Eric Dinerstein is a die-hard adventurer who has traveled the world practicing conservation on the frontlines - working on everything from snow leopards in northern India to tigers in Nepal to fruit bats in Costa Rica. He led the first team to identify every ecoregion on the planet and define the most biologically important of those, a framework called the Global 200 that now guides World Wildlife Fund's fieldwork in more than 100 countries.
His first love, though, is the rhinos of Nepal and India, living remnants of the world's prehistoric age. Eric began researching the wildlife of Nepal's lowland jungles as a Peace Corps volunteer in 1975. Besides studying the biology of large wide-ranging mammals, he has championed the idea of looking at protection beyond the boundaries of the park and considering how to protect the rhinos and their habitat at the larger landscape level. Considered groundbreaking at the time, this approach is now standard practice for large-mammal conservation. Eric also was an ardent advocate of forming partnerships with local communities to ensure their support in protecting the species.

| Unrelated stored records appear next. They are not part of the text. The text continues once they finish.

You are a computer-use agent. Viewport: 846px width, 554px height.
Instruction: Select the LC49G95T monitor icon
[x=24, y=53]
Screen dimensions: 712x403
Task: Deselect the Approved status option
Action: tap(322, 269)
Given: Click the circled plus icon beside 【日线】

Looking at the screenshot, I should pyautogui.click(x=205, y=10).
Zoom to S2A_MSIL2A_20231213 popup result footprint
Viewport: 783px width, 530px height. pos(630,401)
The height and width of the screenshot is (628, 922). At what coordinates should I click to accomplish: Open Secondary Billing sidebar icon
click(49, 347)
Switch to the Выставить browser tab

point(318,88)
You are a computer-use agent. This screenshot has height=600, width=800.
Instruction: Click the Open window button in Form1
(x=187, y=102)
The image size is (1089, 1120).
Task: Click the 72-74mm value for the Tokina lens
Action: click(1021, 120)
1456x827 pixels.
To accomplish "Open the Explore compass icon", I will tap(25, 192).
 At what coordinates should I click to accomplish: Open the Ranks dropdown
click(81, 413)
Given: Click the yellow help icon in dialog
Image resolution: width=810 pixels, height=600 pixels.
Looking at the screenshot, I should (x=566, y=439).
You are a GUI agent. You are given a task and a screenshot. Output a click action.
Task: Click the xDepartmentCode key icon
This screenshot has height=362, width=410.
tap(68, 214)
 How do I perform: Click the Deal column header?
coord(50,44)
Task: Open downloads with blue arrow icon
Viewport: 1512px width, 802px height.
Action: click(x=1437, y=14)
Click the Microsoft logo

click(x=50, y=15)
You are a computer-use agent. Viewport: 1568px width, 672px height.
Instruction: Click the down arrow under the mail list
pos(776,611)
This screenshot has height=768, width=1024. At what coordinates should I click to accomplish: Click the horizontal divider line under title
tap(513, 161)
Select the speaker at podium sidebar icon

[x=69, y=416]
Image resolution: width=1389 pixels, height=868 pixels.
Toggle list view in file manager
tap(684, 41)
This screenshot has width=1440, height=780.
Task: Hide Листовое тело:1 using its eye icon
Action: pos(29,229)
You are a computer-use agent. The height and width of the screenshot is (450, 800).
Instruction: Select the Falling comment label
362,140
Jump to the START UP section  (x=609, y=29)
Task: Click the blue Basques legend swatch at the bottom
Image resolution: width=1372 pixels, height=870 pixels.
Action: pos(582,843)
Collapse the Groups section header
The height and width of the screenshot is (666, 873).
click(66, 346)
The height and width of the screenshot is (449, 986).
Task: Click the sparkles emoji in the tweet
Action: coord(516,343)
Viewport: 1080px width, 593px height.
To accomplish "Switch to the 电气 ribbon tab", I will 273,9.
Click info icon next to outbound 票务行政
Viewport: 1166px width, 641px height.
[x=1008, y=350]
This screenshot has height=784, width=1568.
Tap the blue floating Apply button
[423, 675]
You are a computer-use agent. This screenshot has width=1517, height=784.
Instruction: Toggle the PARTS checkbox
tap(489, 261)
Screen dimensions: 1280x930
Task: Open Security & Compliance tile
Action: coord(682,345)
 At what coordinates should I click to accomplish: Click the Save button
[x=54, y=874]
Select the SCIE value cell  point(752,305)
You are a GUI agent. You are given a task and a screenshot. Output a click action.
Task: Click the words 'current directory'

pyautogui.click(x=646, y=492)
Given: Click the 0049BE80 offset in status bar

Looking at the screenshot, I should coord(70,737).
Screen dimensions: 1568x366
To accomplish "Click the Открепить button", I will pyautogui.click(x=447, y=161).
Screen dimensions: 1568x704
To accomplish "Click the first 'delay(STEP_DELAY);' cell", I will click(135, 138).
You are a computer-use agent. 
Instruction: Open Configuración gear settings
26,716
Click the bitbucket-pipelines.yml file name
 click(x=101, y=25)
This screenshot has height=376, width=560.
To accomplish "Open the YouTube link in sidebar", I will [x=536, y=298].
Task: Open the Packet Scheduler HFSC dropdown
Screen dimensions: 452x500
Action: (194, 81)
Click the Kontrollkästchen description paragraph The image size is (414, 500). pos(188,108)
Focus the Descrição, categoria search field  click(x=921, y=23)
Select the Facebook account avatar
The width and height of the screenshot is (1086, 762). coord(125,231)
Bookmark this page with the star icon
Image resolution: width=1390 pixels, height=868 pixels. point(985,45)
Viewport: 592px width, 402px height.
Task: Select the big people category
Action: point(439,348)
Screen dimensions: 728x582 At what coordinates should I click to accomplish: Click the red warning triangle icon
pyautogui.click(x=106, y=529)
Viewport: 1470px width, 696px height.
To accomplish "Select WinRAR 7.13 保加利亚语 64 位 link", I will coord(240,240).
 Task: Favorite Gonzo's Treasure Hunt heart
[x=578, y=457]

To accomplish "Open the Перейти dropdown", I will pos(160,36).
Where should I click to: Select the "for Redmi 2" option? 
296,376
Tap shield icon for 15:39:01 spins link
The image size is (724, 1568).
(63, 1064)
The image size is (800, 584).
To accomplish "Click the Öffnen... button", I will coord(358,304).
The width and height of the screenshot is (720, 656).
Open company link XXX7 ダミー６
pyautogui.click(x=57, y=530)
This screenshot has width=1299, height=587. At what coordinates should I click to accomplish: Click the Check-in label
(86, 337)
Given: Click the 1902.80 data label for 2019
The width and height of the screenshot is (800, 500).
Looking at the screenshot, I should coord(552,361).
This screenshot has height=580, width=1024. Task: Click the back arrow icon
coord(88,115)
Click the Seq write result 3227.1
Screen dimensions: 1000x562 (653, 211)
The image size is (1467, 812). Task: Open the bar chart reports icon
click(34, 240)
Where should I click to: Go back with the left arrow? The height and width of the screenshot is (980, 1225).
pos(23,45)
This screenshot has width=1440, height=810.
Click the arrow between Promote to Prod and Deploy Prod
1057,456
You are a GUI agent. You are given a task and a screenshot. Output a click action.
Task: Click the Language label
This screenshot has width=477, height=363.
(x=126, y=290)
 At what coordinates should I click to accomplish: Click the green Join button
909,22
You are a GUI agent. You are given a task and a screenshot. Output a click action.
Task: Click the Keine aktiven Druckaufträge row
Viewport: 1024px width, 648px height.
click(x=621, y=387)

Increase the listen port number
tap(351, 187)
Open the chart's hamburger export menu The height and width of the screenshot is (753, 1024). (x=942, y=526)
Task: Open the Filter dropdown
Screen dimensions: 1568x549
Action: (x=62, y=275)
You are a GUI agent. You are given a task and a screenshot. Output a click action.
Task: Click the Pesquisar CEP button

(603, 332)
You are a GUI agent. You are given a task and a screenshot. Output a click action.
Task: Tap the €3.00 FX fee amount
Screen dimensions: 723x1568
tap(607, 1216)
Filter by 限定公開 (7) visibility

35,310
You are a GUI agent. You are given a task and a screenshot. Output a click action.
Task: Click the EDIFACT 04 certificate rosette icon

Dr. Dinerstein got his Ph D from the University of Washington and did his post-doc in Nepal with the Smithsonian Institution. He is author or coauthor of over three dozen peer-reviewed articles and nine books, especially related to eco-regional assessments world-wide, and Asian conservation issues. He is Chief of Conservation Science and Vice-President for Research at World Wildlife Fund in DC.
TigerLand and Other Unintended Destinations:
Tigerland and Other Unintended Destinations is a quiet, unassuming book that can (and should!) be savored on many levels. In it, author Eric Dinerstein presents a series of autobiographical chapters about his experiences in the wild and unique places of the world: Nepal and Costa Rica, New Caledonia and the Galápagos Islands, Venezuela, Tanzania, and even Montana. Each essay is enjoyable as narrative, with the author recounting his encounters with people and efforts to preserve wild places and wild things. Each chapter is unique, too, as the author addresses the critical issues associated with wildlife and wild lands conservation today-protection for endangered species, the protection of habitats, the destruction and fragmentation of habitats by humans, and, finally, the restoration and repopulation of ecosystems-all key concepts and each fundamental to an understanding of how conservation really works. The reader will emerge with a broad perspective of what is involved in conservation today and how a few dedicated individuals have made (and are continuing to make) a difference. I recommend this book highly as a gentle, entertaining (and nonpedantic) introduction to the conservation of wildlife and wild places.